08 Jun 2022 05:39 AM - last edited on 19 Oct 2022 04:35 AM by MaciejNeumann
Our client on SAAS wishes to maintain their systems at always N-1 where N is the cluster version. Can this be implemented since recent events for an update caused monitoring issues and they wished at that time to roll back to the previous cluster version
The issue was the Mark-down tile update to remove the white space after the # caussing Mark-down tiles not to work. A minor build resolved this issue after a period of days of lack of visibility of their dashboards. If it was possible on SAAS to roll back to a previous version or rather manage updates manually will be great.
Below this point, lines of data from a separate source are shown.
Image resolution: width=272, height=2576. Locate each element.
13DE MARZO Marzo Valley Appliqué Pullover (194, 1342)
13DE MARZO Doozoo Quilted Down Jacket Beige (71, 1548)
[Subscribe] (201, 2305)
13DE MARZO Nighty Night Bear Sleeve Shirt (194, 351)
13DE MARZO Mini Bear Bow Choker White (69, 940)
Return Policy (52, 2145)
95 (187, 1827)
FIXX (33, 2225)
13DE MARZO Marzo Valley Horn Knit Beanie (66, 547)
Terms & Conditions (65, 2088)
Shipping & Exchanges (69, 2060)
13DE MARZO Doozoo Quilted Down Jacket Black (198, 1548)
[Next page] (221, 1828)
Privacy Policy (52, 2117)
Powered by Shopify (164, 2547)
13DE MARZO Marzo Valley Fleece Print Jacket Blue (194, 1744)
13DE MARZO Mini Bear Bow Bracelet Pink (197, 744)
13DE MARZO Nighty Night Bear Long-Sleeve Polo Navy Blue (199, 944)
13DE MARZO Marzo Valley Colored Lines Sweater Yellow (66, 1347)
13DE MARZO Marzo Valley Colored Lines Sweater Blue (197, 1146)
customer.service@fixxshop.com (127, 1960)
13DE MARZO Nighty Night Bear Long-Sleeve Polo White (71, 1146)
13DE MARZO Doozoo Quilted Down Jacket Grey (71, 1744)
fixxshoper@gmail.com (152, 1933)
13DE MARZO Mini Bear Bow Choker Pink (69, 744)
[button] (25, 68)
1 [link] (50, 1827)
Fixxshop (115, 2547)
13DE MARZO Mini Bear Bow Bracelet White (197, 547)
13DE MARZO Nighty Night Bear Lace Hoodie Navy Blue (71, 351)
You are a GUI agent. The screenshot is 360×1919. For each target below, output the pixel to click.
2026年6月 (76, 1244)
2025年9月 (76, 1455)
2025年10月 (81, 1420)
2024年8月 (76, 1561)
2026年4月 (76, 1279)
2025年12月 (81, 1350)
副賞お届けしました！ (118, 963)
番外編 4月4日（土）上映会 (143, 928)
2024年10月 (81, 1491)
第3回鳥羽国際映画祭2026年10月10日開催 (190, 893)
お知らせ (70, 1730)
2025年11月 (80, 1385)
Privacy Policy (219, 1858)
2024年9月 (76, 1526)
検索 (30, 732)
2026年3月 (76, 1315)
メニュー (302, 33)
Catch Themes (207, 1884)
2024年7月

SAAS 😞 seems a doubt. It will be only possible if Dyantrace product team plans to launch dedicated SAAS services with underline application instance spin up as separate application. This will take a lot of R&D.
Nice idea though!
Unfortunately, that's one of the features of SaaS that can't be changed. If managing your cluster updates is of absolute importance, you may need to speak to your Dynatrace product team to see if migrating to a managed cluster would be a good choice. Not exactly what you wanted to hear I assume!
Exactly NOT what I wanted to hear since we have deployed thousands of servers and multiple of hybrid container and Cloud environments with complex relationships. This just the bitter pill we would need to swallow considering the issue regarding Mark-Down tiles that was as a result of a SAAS cluster update causing tiles not to function hence Navigation to Dashboards was handicapped basically we lost Monitoring for Days hat caused an SLA Breach. Mitigation would be is that DT needs to rigorously improve testing of their updates before rolling out because I am sure if the update had been tested on an environment with Mark-down tiles it would have been captured and resolved before affecting Customers' Live Production Environments.
Point is I feel after that incident is there is a gap in testing of the updates before rolling out. Because DT should know that customers are monitoring Live Environments with Production Systems and missing out on visibility for days should not be acceptable
I completely understand. My customer ran into the exact same problem with the markdown tiles. We had to scramble to fix the essential dashboards that couldn't wait for a fix.
I will say that this was the first issue we had with SaaS updates that I can recall so I have hopes that something like this won't happen again but it was definitely expressed to the development team that this issue was not acceptable.
I do encourage speaking to your Dynatrace product team about other solutions. There may be something that they can do other than move to managed that might ease the update process.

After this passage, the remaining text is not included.